The most common signs of high latency include:
- Emails with large attachments take a long time to send.
- Accessing servers or web-based applications feels sluggish.
- Websites load slowly, especially elements like images or scripts.
- VoIP calls are choppy, or video conferencing lags.
The 6 common causes of high network latency
1. Long physical distance
Data takes time to travel between endpoints. If your users are in India but your application servers are hosted in the U.S., packets have to traverse multiple network hops and thousands of miles, naturally increasing latency. The greater the distance between the user and the server, the higher the round-trip time (RTT).
2. Hardware faults or overloaded devices
Faulty network cables, damaged ports, or failing NICs can cause retransmissions and signal degradation. Similarly, routers, switches, or firewalls running at high CPU or memory utilization may struggle to process packets efficiently. This processing delay, even in milliseconds per hop, adds up across multiple devices and increases latency.
3. Network congestion
When too many users or applications share limited bandwidth, data packets queue up or get dropped. This congestion is common during peak office hours, large file transfers, or bandwidth-heavy activities like video streaming. As a result, packets must be retransmitted, increasing both latency and jitter.
4. Seasonal or event-based data center overloads
During high-demand periods like festive season sales, product launches, or marketing campaigns servers in data centers often experience traffic spikes. If the resources aren’t scaled up to meet the growing demand, servers and network links become saturated, leading to longer processing times and higher latency for end users.

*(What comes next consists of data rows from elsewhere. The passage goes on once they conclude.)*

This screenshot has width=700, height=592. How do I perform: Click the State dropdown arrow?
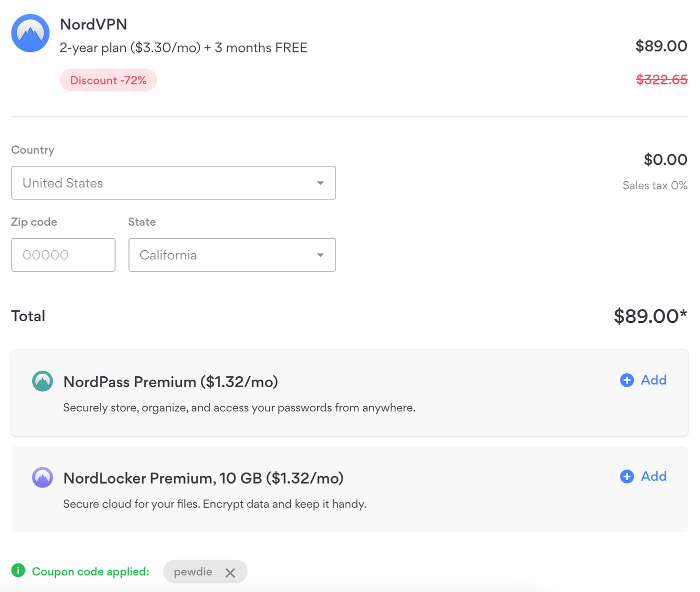tap(321, 255)
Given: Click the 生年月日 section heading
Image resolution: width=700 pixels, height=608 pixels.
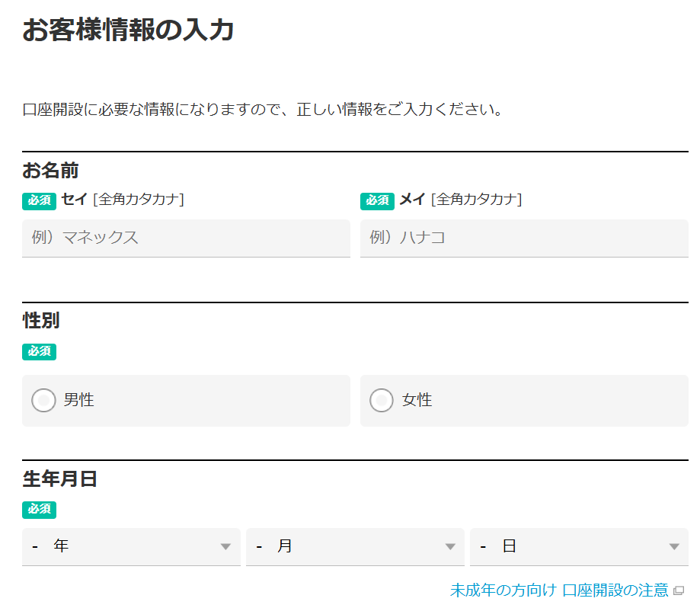Looking at the screenshot, I should click(x=59, y=479).
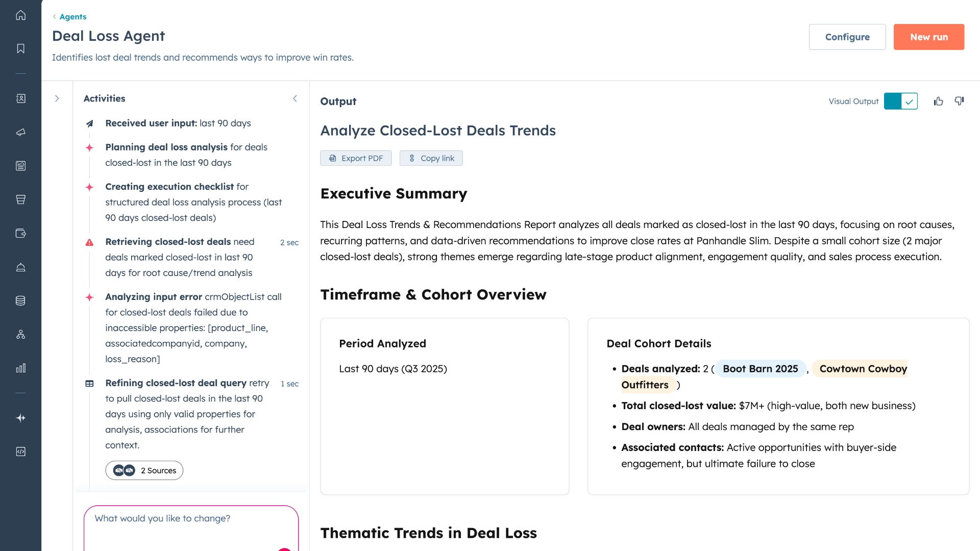The height and width of the screenshot is (551, 980).
Task: Open the developer code icon in sidebar
Action: [x=20, y=451]

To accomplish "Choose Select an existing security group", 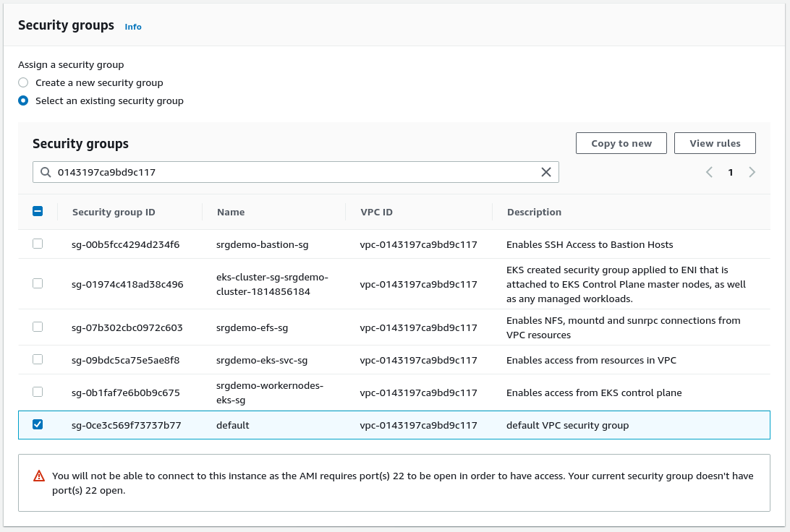I will coord(24,100).
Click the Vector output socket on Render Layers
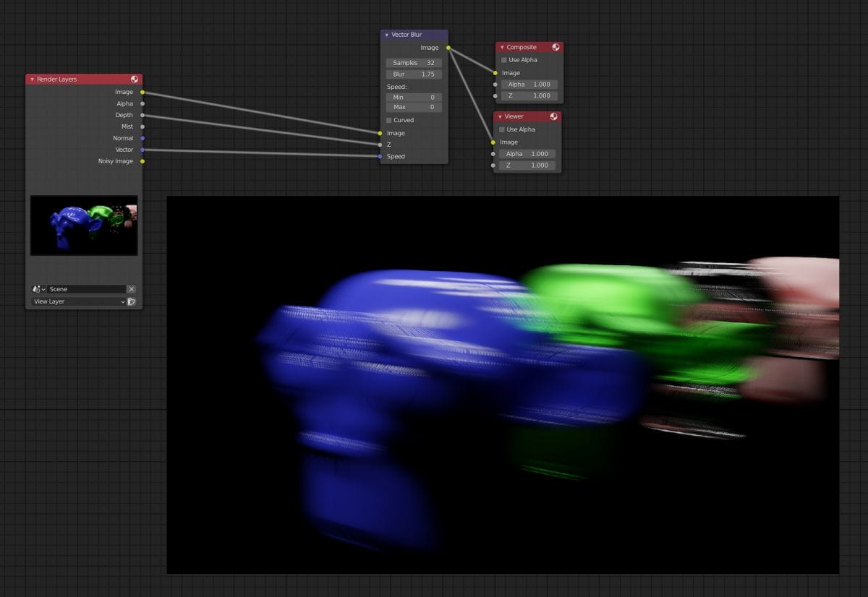 click(143, 150)
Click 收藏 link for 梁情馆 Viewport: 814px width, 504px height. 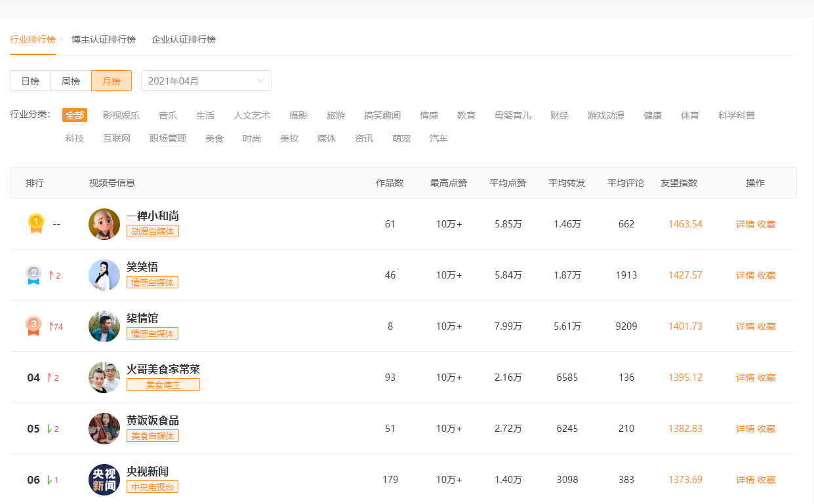767,326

5. Lack of a Content Delivery Network (CDN)
Without a CDN, every user request is routed to the origin server, regardless of where the user is located. This increases physical distance and response time. A CDN stores cached content in edge servers closer to users based on the region, reducing the number of network hops and significantly improving latency and load times.

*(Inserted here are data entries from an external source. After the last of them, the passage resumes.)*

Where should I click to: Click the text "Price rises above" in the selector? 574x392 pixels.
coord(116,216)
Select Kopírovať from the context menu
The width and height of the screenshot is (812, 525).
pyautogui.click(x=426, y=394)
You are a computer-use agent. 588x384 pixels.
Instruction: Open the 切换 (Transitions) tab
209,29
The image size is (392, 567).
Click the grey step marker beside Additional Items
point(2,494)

6. Suboptimal routing or configuration issues
- Inefficient Routing/Peering: Data takes unnecessary detours due to poor ISP peering or suboptimal routing configurations.
- MTU Mismatches: Inconsistent Maximum Transmission Unit sizes between devices cause packet fragmentation and retransmissions.
- Duplex Mismatches: One device set to full-duplex and another to half-duplex leads to collisions and severe performance degradation.
- Outdated Firmware/Configs: Inconsistent or buggy configurations on network devices can introduce unexpected latency.
How to troubleshoot network latency issues? - A six step process
Step 1: Perform basic checks
Rule out the obvious first:
- User Device: Is the user's Wi-Fi signal strong? Are they running background updates or large downloads? Are cables securely plugged in?
- Local Network: Reboot the user's modem and router. Check physical connections between switches and devices.
Step 2: Measure Latency & Packet Loss (Ping & Traceroute)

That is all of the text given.